— PROBLEM TO WORK ON —
Render every line of the entries below as a numbered list, omitting blank lines and excluding the pictures.

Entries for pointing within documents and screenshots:

--------------------------------

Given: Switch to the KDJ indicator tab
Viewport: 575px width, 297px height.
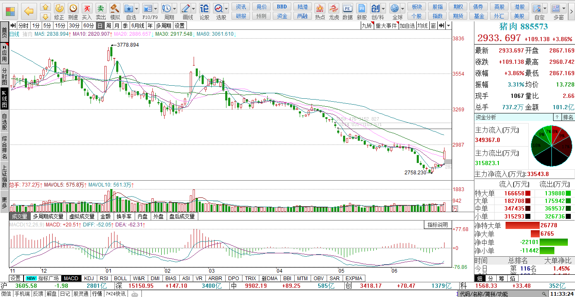Looking at the screenshot, I should coord(89,278).
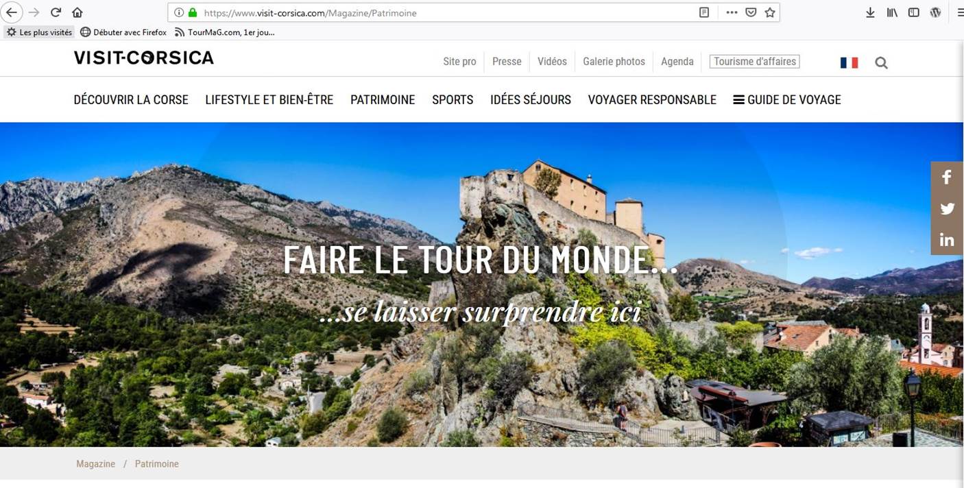The width and height of the screenshot is (964, 488).
Task: Click the French flag language selector
Action: [x=849, y=62]
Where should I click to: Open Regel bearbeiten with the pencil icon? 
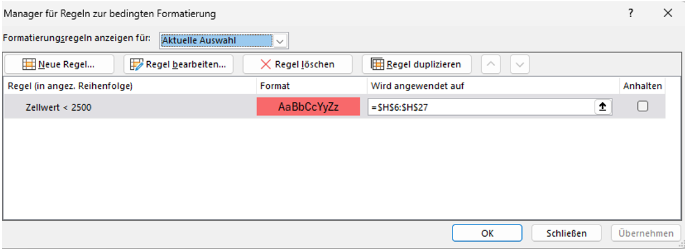[x=178, y=64]
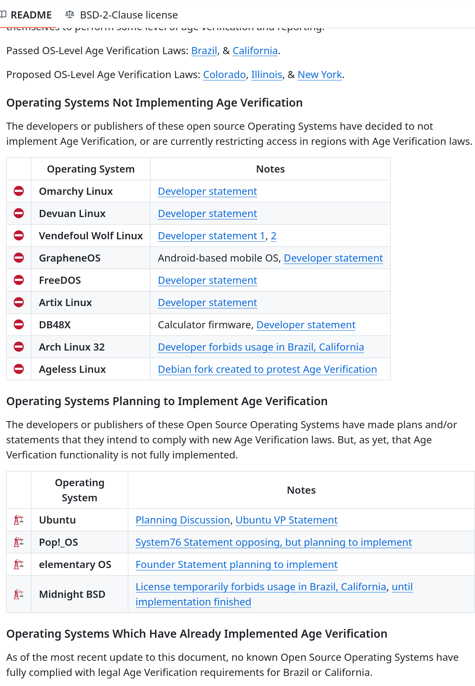
Task: Switch to the README tab
Action: (x=31, y=15)
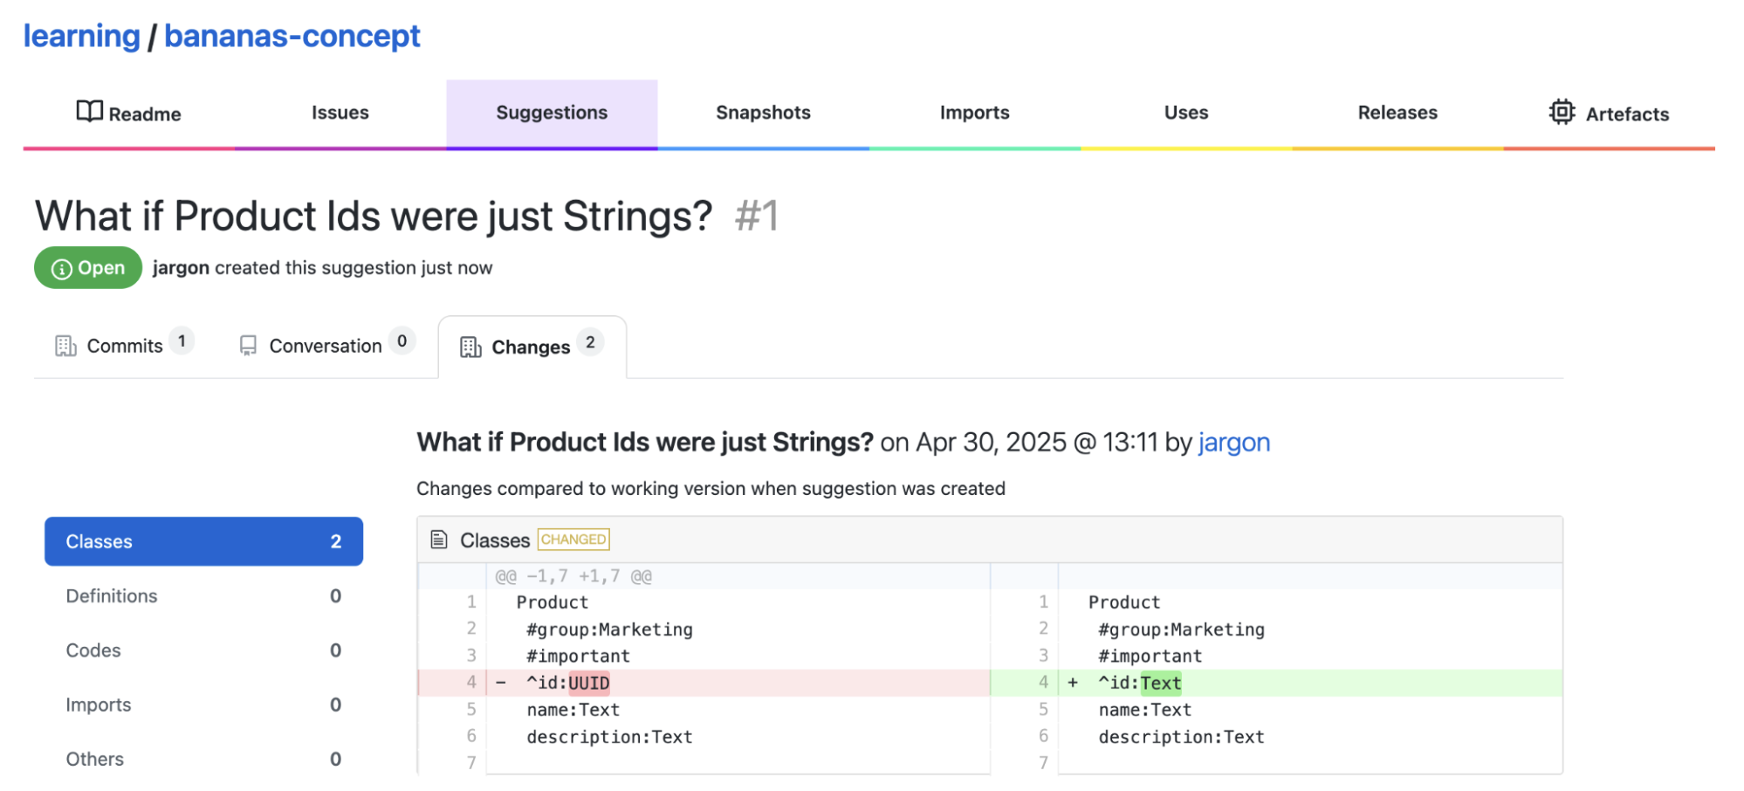
Task: Click the Artefacts chip icon
Action: click(1561, 113)
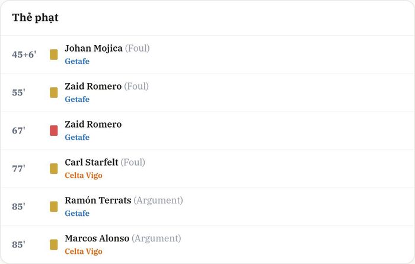Open Johan Mojica player name
The image size is (415, 264).
pos(94,49)
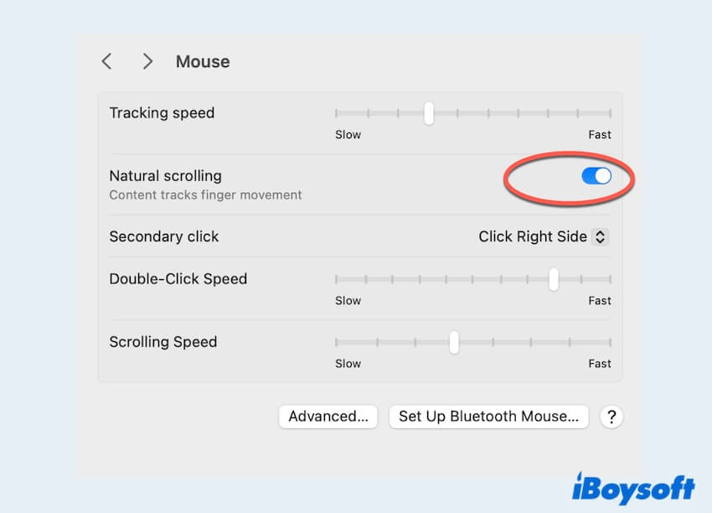This screenshot has width=712, height=513.
Task: Click the Tracking speed slider handle
Action: [428, 114]
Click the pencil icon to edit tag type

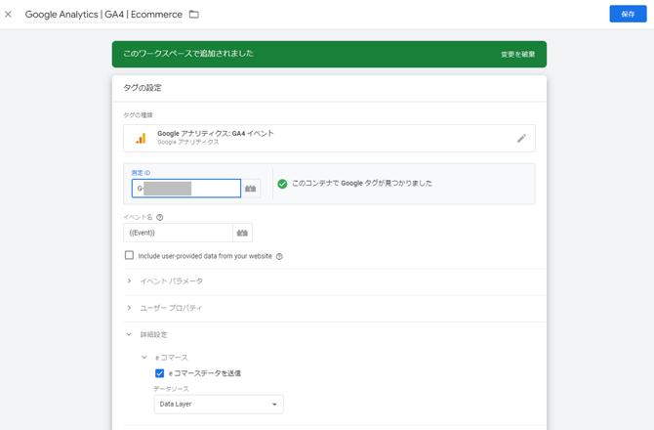point(521,139)
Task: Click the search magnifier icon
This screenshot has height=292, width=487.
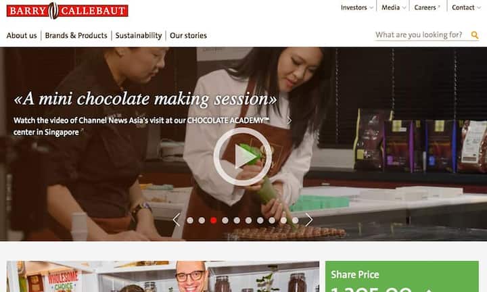Action: (x=475, y=35)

--------------------------------

— TASK RESPONSE —
1. Given: Switch to the KDJ indicator tab
2. Viewport: 575px width, 297px height.
3. Looking at the screenshot, I should coord(89,278).
4. The width and height of the screenshot is (964, 488).
5. Task: Click the French flag language selector
6. Action: [x=849, y=62]
7. Where should I click to: Open Regel bearbeiten with the pencil icon? 
8. [x=178, y=64]
9. Task: Switch to the README tab
10. Action: (x=31, y=15)
11. Task: Click the Artefacts chip icon
12. Action: click(1561, 113)
13. Open Johan Mojica player name
14. The image size is (415, 264).
15. pos(94,49)
16. This screenshot has width=712, height=513.
17. Task: Click the Tracking speed slider handle
18. Action: [428, 114]
19. Click the pencil icon to edit tag type
20. point(521,139)
21. Task: Click the search magnifier icon
22. This screenshot has height=292, width=487.
23. Action: (x=475, y=35)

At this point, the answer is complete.